● **The request**: Copy out every one of the rows below, swapping "checkbox" for "tick box" wherever it occurs and leaving the rest untouched.
:: The input ::
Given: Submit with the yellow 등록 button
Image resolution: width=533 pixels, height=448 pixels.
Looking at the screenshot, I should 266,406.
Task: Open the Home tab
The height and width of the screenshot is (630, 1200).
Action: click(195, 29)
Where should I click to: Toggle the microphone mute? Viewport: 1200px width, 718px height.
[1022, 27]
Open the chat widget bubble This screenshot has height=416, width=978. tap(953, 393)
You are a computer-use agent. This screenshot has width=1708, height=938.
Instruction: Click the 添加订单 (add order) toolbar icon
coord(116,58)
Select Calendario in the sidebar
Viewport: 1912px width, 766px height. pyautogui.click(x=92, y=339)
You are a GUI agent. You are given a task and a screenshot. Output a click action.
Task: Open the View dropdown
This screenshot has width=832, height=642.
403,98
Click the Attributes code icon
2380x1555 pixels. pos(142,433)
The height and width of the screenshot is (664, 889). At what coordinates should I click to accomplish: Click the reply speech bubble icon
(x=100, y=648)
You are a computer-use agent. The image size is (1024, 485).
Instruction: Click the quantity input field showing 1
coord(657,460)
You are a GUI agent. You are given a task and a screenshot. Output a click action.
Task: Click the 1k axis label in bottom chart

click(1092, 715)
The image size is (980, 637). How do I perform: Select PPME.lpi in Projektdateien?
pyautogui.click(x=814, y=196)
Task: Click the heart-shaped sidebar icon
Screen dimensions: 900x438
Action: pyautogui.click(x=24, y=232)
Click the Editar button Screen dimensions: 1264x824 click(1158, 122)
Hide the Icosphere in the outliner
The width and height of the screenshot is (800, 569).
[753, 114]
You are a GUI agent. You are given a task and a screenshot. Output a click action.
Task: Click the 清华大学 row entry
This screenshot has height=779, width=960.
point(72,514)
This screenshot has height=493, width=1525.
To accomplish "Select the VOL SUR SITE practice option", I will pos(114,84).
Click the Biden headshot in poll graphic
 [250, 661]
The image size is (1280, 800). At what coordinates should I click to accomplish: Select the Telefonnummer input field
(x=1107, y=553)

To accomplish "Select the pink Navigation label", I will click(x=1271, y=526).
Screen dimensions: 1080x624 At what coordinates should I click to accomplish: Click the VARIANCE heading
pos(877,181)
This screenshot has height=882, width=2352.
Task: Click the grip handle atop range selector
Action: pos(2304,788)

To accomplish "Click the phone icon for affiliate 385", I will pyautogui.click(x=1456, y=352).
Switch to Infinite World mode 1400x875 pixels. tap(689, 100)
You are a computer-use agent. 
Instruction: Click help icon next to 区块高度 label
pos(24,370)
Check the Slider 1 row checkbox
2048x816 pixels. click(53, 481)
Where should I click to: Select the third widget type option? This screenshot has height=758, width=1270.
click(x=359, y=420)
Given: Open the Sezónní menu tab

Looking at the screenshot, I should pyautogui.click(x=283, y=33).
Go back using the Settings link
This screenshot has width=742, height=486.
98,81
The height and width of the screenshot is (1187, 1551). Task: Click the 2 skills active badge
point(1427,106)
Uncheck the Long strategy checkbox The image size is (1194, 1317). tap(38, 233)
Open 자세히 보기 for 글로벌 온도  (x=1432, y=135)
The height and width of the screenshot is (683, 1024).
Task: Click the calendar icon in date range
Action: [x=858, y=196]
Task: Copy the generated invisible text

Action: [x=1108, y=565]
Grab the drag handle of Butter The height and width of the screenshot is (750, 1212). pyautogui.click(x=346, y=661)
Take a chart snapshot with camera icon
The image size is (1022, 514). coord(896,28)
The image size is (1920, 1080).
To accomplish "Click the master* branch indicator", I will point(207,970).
:::
● **Correct output**:
Given: Submit with the yellow 등록 button
Image resolution: width=533 pixels, height=448 pixels.
Looking at the screenshot, I should 266,406.
Task: Open the Home tab
The height and width of the screenshot is (630, 1200).
Action: click(195, 29)
Where should I click to: Toggle the microphone mute? Viewport: 1200px width, 718px height.
[1022, 27]
Open the chat widget bubble This screenshot has height=416, width=978. tap(953, 393)
You are a computer-use agent. This screenshot has width=1708, height=938.
Instruction: Click the 添加订单 (add order) toolbar icon
coord(116,58)
Select Calendario in the sidebar
Viewport: 1912px width, 766px height. pyautogui.click(x=92, y=339)
You are a GUI agent. You are given a task and a screenshot. Output a click action.
Task: Open the View dropdown
This screenshot has width=832, height=642.
403,98
Click the Attributes code icon
2380x1555 pixels. pos(142,433)
The height and width of the screenshot is (664, 889). At what coordinates should I click to accomplish: Click the reply speech bubble icon
(x=100, y=648)
You are a computer-use agent. The image size is (1024, 485).
Instruction: Click the quantity input field showing 1
coord(657,460)
You are a GUI agent. You are given a task and a screenshot. Output a click action.
Task: Click the 1k axis label in bottom chart

click(1092, 715)
The image size is (980, 637). How do I perform: Select PPME.lpi in Projektdateien?
pyautogui.click(x=814, y=196)
Task: Click the heart-shaped sidebar icon
Screen dimensions: 900x438
Action: pyautogui.click(x=24, y=232)
Click the Editar button Screen dimensions: 1264x824 click(1158, 122)
Hide the Icosphere in the outliner
The width and height of the screenshot is (800, 569).
[753, 114]
You are a GUI agent. You are given a task and a screenshot. Output a click action.
Task: Click the 清华大学 row entry
This screenshot has height=779, width=960.
point(72,514)
This screenshot has height=493, width=1525.
To accomplish "Select the VOL SUR SITE practice option", I will pos(114,84).
Click the Biden headshot in poll graphic
 [250, 661]
The image size is (1280, 800). At what coordinates should I click to accomplish: Select the Telefonnummer input field
(x=1107, y=553)

To accomplish "Select the pink Navigation label", I will click(x=1271, y=526).
Screen dimensions: 1080x624 At what coordinates should I click to accomplish: Click the VARIANCE heading
pos(877,181)
This screenshot has height=882, width=2352.
Task: Click the grip handle atop range selector
Action: pos(2304,788)

To accomplish "Click the phone icon for affiliate 385", I will pyautogui.click(x=1456, y=352).
Switch to Infinite World mode 1400x875 pixels. tap(689, 100)
You are a computer-use agent. 
Instruction: Click help icon next to 区块高度 label
pos(24,370)
Check the Slider 1 row tick box
2048x816 pixels. click(53, 481)
Where should I click to: Select the third widget type option? This screenshot has height=758, width=1270.
click(x=359, y=420)
Given: Open the Sezónní menu tab

Looking at the screenshot, I should pyautogui.click(x=283, y=33).
Go back using the Settings link
This screenshot has width=742, height=486.
98,81
The height and width of the screenshot is (1187, 1551). Task: Click the 2 skills active badge
point(1427,106)
Uncheck the Long strategy tick box The image size is (1194, 1317). tap(38, 233)
Open 자세히 보기 for 글로벌 온도  (x=1432, y=135)
The height and width of the screenshot is (683, 1024).
Task: Click the calendar icon in date range
Action: [x=858, y=196]
Task: Copy the generated invisible text

Action: [x=1108, y=565]
Grab the drag handle of Butter The height and width of the screenshot is (750, 1212). pyautogui.click(x=346, y=661)
Take a chart snapshot with camera icon
The image size is (1022, 514). coord(896,28)
The image size is (1920, 1080).
To accomplish "Click the master* branch indicator", I will point(207,970).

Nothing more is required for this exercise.